--- 任务目标 ---
根据下方关于刘禹锡古文思路的文本回答：
(a) 作者的所属单位是哪里？
(b) 该文发表于哪份刊物的哪一期？
(c) 文中说刘禹锡在审美倾向上强调什么？

--- 所给文本 ---
*-*-*
先立言而后体物——刘禹锡的古文思路与审美倾向

2022-12-28 12:33余莉
天中学刊 2022年6期
关键词:立言刘禹锡文章

余莉

先立言而后体物——刘禹锡的古文思路与审美倾向

余莉

(湖南文理学院,湖南 常德 415000)

刘禹锡作为唐代重要的古文家,其文章观念以“立言”为基础,强调文章“致君及物”的政治功用;在创作路径上注重“气”与“道”,重视天赋和性灵;在审美倾向上强调“精微”和“识度”,对形式上的“古文”与否保持冷静态度。刘禹锡的“立言”观体现了中唐士大夫复兴王朝的另一种努力。
*-*-*
元素与文本位置数据
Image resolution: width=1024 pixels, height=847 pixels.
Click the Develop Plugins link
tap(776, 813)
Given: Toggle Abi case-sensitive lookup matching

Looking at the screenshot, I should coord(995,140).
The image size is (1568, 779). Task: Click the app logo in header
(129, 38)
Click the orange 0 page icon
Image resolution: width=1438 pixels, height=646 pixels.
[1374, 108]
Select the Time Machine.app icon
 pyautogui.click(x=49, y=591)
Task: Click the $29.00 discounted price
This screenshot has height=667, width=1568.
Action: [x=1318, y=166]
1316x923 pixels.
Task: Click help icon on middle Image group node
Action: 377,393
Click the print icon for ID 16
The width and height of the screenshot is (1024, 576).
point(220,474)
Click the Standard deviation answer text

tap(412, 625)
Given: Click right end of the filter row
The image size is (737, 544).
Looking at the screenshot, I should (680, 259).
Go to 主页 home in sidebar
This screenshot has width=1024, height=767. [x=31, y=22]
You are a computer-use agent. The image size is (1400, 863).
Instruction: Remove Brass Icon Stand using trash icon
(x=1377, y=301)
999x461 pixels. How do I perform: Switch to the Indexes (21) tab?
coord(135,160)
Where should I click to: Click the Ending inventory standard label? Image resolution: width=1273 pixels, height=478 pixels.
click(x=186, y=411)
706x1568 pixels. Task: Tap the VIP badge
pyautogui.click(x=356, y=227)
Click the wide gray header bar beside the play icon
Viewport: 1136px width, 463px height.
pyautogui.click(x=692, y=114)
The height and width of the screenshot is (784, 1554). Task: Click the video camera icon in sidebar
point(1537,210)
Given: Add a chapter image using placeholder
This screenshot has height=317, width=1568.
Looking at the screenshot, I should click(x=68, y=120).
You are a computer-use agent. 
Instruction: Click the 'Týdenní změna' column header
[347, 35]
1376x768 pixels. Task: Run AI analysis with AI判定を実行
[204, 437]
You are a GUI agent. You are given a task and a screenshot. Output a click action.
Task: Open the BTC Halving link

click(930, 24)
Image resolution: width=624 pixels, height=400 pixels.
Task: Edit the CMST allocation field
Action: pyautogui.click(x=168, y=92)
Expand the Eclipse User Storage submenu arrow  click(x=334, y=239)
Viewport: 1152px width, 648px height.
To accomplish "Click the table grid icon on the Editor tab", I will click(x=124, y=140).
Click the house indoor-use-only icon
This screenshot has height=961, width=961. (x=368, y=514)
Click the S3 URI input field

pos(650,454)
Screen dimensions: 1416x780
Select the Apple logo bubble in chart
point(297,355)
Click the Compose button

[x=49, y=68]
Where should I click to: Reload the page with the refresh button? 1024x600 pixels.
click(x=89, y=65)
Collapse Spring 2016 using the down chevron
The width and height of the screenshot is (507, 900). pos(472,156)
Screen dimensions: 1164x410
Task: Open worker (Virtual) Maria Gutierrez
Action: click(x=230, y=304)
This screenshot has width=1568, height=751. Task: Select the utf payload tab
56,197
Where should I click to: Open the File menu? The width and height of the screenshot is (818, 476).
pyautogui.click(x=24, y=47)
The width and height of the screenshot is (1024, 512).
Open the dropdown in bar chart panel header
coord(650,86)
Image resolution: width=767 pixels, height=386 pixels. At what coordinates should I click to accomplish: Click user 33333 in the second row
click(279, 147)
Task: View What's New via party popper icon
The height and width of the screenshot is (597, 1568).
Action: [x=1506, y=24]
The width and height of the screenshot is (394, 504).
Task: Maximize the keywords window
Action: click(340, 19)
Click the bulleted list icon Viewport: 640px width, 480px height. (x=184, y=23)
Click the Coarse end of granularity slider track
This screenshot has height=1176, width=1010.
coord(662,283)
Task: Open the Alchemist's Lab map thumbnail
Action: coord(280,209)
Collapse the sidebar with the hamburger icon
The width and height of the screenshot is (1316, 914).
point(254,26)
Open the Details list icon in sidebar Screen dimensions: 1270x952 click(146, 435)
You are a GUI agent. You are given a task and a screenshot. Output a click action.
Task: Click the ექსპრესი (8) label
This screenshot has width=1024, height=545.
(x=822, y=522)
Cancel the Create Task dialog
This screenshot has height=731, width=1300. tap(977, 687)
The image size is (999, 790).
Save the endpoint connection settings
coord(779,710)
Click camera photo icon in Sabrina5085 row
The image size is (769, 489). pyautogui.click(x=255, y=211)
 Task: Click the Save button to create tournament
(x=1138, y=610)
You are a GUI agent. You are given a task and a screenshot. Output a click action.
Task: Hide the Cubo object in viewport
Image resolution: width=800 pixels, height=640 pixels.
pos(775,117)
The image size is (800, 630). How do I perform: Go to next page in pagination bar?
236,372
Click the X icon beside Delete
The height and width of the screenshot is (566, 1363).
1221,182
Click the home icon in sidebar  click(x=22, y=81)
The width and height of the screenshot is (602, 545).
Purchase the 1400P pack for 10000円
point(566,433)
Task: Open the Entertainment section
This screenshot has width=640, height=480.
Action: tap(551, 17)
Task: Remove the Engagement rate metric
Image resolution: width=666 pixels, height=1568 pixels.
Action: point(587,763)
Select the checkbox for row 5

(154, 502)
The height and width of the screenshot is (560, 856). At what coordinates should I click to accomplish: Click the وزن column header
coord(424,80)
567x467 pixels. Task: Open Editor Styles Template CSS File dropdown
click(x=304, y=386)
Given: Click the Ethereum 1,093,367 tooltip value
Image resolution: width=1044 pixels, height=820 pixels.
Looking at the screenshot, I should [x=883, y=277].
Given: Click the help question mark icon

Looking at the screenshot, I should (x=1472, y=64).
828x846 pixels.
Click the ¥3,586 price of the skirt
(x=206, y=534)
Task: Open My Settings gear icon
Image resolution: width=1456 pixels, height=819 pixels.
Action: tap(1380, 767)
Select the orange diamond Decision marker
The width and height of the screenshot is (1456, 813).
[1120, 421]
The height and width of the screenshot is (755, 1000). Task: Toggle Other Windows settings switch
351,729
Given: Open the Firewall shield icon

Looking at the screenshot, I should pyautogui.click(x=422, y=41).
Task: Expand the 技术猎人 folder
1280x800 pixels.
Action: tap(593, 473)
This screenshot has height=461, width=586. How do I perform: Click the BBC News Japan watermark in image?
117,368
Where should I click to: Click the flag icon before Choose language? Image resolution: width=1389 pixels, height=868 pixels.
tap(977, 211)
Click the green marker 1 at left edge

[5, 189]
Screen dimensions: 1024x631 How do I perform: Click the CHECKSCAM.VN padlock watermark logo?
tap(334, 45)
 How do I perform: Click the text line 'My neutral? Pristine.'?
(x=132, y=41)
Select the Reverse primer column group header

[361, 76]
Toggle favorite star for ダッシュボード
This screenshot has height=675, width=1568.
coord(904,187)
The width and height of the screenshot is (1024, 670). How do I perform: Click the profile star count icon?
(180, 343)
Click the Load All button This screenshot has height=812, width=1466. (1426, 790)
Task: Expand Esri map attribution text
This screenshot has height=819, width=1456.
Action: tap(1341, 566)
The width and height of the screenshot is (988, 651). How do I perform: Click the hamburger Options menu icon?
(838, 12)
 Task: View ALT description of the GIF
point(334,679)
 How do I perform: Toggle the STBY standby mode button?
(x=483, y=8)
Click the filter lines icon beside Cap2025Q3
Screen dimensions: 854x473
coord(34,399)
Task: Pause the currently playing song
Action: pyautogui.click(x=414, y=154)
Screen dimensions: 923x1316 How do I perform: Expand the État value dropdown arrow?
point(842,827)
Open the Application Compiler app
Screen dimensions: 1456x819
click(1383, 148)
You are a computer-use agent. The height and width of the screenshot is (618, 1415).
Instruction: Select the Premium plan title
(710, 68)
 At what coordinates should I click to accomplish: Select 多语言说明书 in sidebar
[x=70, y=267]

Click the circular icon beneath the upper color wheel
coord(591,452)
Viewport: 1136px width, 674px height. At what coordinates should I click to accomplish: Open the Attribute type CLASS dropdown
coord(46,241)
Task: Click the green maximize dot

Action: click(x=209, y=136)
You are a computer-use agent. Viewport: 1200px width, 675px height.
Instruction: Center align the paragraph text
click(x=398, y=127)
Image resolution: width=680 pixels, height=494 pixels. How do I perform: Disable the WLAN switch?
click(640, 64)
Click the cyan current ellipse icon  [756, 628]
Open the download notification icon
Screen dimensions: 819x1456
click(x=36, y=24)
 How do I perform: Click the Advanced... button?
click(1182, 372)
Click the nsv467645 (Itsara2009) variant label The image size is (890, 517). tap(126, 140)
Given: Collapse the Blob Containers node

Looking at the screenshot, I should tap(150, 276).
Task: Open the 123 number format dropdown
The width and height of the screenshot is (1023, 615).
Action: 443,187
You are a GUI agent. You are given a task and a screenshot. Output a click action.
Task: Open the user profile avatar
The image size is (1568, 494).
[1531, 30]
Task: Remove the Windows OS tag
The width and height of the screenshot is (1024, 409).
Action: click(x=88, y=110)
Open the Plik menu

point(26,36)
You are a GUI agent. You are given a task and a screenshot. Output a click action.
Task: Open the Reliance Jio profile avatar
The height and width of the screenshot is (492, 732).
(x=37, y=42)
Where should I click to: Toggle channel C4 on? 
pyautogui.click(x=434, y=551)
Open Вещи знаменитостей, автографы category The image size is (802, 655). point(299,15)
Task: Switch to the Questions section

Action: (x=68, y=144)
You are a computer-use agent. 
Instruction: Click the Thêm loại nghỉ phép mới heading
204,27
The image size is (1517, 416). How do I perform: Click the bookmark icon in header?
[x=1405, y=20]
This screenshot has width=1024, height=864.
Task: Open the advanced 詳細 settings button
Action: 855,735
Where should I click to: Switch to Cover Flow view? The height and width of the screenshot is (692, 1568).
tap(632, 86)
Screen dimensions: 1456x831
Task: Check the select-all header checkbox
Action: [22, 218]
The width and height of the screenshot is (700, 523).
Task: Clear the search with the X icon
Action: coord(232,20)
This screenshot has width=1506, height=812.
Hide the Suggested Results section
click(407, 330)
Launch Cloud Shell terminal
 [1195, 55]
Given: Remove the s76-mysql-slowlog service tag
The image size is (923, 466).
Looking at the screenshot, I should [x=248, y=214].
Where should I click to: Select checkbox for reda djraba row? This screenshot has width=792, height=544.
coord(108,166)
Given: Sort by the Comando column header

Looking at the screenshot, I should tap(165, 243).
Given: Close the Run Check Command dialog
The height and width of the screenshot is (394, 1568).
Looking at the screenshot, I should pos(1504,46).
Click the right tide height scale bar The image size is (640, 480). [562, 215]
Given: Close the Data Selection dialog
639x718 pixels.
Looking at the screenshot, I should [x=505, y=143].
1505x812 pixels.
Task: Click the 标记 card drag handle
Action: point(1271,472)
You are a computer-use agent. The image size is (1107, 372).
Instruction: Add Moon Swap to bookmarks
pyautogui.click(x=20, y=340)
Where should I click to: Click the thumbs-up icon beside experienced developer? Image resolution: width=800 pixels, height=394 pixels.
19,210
*-*-*
--- 正确结果 ---
(a) 湖南文理学院（湖南常德415000）。
(b) 《天中学刊》2022年第6期。
(c) 强调“精微”和“识度”。